PROVIDED MATERIAL:
(begin)

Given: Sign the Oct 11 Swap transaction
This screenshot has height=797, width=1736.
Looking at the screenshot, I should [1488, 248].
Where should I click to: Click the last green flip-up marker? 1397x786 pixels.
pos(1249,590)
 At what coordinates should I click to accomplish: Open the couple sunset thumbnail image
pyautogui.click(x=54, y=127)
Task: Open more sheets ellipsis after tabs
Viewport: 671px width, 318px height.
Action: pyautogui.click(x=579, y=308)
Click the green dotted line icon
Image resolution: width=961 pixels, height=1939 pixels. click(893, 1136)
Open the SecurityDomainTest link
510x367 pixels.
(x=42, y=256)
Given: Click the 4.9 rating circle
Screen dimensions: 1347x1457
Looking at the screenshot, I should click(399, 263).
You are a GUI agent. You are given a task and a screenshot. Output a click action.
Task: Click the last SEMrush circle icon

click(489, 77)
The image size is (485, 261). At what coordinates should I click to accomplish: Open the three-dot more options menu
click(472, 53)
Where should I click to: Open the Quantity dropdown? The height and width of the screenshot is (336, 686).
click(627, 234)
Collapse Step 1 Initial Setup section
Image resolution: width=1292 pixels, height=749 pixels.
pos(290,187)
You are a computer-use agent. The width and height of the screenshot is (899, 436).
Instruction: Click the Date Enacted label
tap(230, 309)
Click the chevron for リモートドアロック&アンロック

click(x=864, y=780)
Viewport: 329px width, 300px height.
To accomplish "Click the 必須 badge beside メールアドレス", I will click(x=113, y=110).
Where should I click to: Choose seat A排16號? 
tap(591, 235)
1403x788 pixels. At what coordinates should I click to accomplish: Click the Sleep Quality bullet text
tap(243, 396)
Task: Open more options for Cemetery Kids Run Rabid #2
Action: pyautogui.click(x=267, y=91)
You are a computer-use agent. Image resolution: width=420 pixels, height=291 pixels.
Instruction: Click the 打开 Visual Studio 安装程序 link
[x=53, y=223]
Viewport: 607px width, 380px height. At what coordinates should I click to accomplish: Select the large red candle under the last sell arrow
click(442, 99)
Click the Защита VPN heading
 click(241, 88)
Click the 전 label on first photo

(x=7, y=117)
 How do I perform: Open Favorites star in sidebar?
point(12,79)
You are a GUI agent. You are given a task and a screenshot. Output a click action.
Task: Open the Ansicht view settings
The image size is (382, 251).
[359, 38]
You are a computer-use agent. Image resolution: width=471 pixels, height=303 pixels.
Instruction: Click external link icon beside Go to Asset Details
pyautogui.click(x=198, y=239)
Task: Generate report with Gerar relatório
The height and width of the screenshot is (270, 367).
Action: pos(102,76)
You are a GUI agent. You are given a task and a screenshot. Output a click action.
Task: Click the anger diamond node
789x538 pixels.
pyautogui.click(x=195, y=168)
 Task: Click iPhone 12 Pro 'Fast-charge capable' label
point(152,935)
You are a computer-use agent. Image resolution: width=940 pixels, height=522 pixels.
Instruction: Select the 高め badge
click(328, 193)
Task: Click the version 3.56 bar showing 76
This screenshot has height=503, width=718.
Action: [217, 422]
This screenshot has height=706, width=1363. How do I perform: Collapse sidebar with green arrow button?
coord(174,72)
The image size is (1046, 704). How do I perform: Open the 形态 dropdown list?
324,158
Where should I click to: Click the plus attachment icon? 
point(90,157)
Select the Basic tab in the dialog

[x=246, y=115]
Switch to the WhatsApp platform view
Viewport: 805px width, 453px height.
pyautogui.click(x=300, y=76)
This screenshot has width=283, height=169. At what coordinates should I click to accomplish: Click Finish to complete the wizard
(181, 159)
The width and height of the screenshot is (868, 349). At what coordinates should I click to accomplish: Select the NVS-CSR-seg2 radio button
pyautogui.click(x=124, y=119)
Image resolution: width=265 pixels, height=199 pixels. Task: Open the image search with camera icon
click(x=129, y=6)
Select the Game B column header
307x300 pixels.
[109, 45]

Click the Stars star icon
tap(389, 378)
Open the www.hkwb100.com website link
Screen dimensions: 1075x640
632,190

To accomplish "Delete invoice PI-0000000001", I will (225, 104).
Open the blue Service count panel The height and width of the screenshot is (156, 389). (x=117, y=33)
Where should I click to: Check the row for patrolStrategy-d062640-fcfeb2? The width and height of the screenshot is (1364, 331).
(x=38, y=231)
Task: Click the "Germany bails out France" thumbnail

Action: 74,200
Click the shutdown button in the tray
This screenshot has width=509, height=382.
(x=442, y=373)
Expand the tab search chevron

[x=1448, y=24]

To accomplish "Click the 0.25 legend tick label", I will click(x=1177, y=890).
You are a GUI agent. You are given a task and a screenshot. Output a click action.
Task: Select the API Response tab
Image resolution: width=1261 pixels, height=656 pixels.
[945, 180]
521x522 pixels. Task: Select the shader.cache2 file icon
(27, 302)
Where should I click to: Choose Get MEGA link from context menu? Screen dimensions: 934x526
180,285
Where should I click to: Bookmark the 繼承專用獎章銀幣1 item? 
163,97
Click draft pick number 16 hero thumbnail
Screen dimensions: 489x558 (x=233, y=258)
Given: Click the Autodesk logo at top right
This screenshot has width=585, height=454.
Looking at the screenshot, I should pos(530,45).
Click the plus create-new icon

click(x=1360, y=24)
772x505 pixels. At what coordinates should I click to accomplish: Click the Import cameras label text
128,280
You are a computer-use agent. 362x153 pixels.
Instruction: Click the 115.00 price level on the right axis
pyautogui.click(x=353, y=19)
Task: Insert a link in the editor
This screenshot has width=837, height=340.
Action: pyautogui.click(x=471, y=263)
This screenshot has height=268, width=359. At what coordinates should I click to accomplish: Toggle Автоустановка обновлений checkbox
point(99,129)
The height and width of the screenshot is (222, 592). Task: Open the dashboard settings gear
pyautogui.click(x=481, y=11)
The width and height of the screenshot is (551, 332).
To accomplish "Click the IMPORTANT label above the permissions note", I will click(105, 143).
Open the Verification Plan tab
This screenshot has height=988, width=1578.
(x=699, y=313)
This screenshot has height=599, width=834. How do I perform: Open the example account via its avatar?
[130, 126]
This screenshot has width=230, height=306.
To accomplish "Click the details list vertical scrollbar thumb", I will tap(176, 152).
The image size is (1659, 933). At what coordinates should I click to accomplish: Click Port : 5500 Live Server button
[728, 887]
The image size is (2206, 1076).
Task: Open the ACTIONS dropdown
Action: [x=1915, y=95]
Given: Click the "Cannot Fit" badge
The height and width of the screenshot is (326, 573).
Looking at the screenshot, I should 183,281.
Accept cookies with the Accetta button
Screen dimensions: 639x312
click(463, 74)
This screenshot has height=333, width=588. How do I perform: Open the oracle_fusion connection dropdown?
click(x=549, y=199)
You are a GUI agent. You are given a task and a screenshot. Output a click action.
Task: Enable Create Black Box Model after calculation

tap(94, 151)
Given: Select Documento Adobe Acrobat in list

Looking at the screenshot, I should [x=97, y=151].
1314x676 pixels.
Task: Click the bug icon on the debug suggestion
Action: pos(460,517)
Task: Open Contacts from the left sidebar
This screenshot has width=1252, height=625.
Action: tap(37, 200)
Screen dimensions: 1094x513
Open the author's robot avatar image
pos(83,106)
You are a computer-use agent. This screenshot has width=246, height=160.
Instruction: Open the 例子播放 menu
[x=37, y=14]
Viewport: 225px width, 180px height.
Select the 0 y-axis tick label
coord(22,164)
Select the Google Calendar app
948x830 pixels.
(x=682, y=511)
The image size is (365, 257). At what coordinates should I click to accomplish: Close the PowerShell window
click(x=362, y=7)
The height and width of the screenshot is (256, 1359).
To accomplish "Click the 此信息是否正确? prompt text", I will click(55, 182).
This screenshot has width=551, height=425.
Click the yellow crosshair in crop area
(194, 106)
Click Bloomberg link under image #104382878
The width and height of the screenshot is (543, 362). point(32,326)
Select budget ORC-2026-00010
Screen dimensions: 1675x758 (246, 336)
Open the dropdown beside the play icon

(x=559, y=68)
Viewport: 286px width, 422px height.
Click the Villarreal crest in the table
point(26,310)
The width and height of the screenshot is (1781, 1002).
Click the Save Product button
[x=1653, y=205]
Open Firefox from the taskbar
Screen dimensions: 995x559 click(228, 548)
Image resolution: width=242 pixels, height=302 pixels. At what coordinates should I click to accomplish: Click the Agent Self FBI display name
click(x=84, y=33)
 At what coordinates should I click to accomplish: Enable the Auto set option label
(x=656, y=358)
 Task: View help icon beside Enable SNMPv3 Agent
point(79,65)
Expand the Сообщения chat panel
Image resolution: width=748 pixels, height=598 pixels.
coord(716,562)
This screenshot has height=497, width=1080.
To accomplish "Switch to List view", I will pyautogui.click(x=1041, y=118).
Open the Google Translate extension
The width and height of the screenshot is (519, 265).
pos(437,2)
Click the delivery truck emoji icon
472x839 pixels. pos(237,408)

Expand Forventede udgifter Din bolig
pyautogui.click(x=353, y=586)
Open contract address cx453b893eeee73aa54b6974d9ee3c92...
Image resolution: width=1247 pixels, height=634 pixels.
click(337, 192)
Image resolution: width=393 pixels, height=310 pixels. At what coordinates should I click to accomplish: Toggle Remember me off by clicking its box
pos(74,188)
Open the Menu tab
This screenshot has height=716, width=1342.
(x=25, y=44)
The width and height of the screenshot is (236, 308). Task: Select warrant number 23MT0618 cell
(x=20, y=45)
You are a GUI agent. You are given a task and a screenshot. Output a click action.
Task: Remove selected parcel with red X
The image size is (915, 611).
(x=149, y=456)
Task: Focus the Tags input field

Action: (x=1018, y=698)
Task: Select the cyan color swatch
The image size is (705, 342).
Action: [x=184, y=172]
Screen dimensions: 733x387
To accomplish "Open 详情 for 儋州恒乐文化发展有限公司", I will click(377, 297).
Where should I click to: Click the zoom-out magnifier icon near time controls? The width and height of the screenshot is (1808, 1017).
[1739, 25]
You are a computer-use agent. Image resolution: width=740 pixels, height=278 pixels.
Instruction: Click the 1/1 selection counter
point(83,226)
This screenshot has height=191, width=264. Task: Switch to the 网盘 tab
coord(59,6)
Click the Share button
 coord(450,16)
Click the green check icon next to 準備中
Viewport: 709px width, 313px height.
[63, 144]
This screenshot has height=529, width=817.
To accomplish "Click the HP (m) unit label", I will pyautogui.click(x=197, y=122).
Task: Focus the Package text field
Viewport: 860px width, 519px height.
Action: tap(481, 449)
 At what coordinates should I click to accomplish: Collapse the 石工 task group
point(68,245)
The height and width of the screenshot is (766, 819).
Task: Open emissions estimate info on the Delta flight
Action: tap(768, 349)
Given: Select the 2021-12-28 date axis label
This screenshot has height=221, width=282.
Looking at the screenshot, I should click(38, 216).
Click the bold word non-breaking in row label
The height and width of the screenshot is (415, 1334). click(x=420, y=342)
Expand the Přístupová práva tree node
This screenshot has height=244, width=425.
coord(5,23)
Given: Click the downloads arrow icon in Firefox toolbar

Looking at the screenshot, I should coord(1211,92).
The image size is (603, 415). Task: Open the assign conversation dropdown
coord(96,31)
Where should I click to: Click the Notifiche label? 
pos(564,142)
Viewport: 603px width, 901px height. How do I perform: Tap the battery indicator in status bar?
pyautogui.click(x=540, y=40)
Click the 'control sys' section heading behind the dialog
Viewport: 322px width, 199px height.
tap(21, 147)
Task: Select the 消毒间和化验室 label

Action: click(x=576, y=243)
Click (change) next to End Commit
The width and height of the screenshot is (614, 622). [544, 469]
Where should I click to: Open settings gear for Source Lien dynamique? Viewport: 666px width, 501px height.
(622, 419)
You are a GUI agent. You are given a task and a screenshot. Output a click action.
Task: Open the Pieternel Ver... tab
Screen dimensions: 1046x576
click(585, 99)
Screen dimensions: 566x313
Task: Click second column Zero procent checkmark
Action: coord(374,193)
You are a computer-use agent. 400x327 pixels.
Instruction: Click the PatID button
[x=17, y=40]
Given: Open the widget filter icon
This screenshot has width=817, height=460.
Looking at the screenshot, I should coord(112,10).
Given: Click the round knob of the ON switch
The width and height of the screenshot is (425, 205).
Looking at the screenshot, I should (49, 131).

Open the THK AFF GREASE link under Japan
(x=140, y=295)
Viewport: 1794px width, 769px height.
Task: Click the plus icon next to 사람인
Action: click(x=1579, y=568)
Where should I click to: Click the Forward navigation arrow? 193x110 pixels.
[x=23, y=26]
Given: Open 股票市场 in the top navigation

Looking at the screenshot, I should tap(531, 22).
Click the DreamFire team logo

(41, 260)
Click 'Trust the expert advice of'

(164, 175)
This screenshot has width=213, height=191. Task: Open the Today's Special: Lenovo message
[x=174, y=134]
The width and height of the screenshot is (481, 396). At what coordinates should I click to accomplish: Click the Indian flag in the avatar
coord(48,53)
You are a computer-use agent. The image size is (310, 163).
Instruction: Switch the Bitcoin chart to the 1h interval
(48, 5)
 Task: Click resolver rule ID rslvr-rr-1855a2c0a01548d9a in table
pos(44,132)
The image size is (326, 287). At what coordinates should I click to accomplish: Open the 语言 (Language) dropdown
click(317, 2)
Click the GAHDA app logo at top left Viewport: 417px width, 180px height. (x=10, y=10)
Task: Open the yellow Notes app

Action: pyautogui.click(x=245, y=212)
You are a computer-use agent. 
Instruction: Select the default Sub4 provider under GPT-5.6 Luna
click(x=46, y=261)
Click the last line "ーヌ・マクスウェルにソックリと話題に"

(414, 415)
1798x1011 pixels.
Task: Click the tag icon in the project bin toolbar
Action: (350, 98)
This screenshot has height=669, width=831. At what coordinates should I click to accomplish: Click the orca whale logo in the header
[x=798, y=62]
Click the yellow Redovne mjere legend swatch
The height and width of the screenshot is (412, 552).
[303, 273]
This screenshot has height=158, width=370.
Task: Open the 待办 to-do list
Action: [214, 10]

(end)

Express the stretch of the records from the start through the line containing "pyautogui.click(x=54, y=127)" as a JSON list of strings, one string per line, leaving out blank lines.

ANSWER:
[
  "Given: Sign the Oct 11 Swap transaction",
  "This screenshot has height=797, width=1736.",
  "Looking at the screenshot, I should [1488, 248].",
  "Where should I click to: Click the last green flip-up marker? 1397x786 pixels.",
  "pos(1249,590)",
  " At what coordinates should I click to accomplish: Open the couple sunset thumbnail image",
  "pyautogui.click(x=54, y=127)"
]